• _Polecenie 1_
Przepisz bez zmian wiersze rekordów od początku rekordów do wiersza zawierającego „even (108, 377)” włącznie.

• _Fragment strony_
Od kiedy pamiętam tata snuł opowieści, krótkie i barwne o tym, że Widerscy pochodzą prawdopodobnie z rodziny szlacheckiej, bo przecież chłopom raczej nie nadawano nazwisk kończących sie na "-ski". To dawało nam możliwości do zastanawiania się, pół żartem-pół serio, kto mógłby być naszym przodkiem. Nawet Kopernik okazał się potencjalnym członkiem naszej rodziny- ze względu na podobieństwo układu nosa pomiędzy nim a moim tatą:)A może z jakiejś rodziny królewskiej pochodzimy? - Dynastia Piastów też jest dość zachęcającą opcją:)
No cóż, takich rozmów zabawnych mieliśmy sporo. Ciągle mówiliśmy, że trzeba poszukać danych o naszych przodkach. Jednak mimo szczerych chęci, na słowach i snuciu opowieści sie kończyło. Tata oczywiście próbował wypytać się babci Broni co nieco o rodzine, jednak ze względu na wiek babci, nie mogla ona zbyt wiele powiedzieć, połączyć fakty itp.

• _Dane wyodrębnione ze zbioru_
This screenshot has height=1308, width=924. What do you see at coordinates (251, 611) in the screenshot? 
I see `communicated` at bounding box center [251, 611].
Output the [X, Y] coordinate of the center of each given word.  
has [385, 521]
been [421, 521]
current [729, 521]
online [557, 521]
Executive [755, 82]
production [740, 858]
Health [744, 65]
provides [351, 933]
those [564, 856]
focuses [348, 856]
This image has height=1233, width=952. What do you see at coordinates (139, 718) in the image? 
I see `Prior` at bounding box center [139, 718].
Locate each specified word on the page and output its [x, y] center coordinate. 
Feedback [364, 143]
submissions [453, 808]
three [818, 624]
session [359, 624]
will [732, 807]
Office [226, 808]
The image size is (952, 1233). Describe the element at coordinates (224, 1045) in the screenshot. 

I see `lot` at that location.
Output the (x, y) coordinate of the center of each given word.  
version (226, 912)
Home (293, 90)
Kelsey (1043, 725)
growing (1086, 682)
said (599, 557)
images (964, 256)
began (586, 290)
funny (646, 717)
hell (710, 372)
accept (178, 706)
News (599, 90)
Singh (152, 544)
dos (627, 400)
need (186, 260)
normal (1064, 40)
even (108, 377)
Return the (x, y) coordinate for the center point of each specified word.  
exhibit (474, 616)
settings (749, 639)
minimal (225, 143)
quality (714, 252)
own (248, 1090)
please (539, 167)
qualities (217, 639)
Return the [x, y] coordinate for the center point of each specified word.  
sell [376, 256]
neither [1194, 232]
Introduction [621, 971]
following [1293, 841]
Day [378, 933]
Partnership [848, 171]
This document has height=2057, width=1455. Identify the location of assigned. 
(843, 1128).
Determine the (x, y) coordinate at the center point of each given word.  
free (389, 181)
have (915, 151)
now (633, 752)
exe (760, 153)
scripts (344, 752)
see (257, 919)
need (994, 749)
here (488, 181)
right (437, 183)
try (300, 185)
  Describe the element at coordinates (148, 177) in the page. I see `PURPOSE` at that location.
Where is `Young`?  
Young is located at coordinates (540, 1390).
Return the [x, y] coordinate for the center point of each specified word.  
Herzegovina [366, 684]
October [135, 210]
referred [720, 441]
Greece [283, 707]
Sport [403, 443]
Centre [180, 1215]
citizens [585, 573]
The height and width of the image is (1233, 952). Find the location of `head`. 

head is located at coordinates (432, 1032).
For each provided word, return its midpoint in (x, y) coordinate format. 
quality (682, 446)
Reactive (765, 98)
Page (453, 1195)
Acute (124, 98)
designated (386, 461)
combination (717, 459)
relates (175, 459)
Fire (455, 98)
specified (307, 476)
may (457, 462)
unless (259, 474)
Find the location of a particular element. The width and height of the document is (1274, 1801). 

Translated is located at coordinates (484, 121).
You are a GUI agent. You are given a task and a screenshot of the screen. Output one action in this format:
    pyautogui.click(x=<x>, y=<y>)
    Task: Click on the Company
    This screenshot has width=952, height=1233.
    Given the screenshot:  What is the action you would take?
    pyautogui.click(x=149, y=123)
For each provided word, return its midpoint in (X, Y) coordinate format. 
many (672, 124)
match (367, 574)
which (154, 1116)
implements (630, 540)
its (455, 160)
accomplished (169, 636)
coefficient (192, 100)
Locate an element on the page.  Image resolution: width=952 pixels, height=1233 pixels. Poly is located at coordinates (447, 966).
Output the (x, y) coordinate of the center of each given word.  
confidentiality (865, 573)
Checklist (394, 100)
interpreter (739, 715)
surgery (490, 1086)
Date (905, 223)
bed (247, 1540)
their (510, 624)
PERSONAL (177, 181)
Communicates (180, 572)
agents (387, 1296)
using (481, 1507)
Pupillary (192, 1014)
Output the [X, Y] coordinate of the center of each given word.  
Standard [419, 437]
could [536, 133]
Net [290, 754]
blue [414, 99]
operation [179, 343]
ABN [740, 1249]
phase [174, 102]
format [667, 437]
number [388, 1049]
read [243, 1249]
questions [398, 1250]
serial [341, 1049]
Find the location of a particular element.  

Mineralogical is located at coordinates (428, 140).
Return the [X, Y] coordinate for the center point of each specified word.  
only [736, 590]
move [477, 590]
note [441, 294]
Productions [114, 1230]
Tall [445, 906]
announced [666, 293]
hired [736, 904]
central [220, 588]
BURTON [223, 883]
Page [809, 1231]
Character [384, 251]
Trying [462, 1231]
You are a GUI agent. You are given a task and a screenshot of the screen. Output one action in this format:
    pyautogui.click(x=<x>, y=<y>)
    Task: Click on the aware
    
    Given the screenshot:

• _Polecenie 2_
Wymień wszystkie możliwe pochodzenia lub potencjalnych przodków Widerskich, które rozważa fragment strony.

• _Odpowiedź 1_
This screenshot has height=1308, width=924. What do you see at coordinates (251, 611) in the screenshot? 
I see `communicated` at bounding box center [251, 611].
Output the [X, Y] coordinate of the center of each given word.  
has [385, 521]
been [421, 521]
current [729, 521]
online [557, 521]
Executive [755, 82]
production [740, 858]
Health [744, 65]
provides [351, 933]
those [564, 856]
focuses [348, 856]
This image has height=1233, width=952. What do you see at coordinates (139, 718) in the image? 
I see `Prior` at bounding box center [139, 718].
Locate each specified word on the page and output its [x, y] center coordinate. 
Feedback [364, 143]
submissions [453, 808]
three [818, 624]
session [359, 624]
will [732, 807]
Office [226, 808]
The image size is (952, 1233). Describe the element at coordinates (224, 1045) in the screenshot. 

I see `lot` at that location.
Output the (x, y) coordinate of the center of each given word.  
version (226, 912)
Home (293, 90)
Kelsey (1043, 725)
growing (1086, 682)
said (599, 557)
images (964, 256)
began (586, 290)
funny (646, 717)
hell (710, 372)
accept (178, 706)
News (599, 90)
Singh (152, 544)
dos (627, 400)
need (186, 260)
normal (1064, 40)
even (108, 377)

• _Odpowiedź 2_
- rodzina szlachecka
- Kopernik
- rodzina królewska
- dynastia Piastów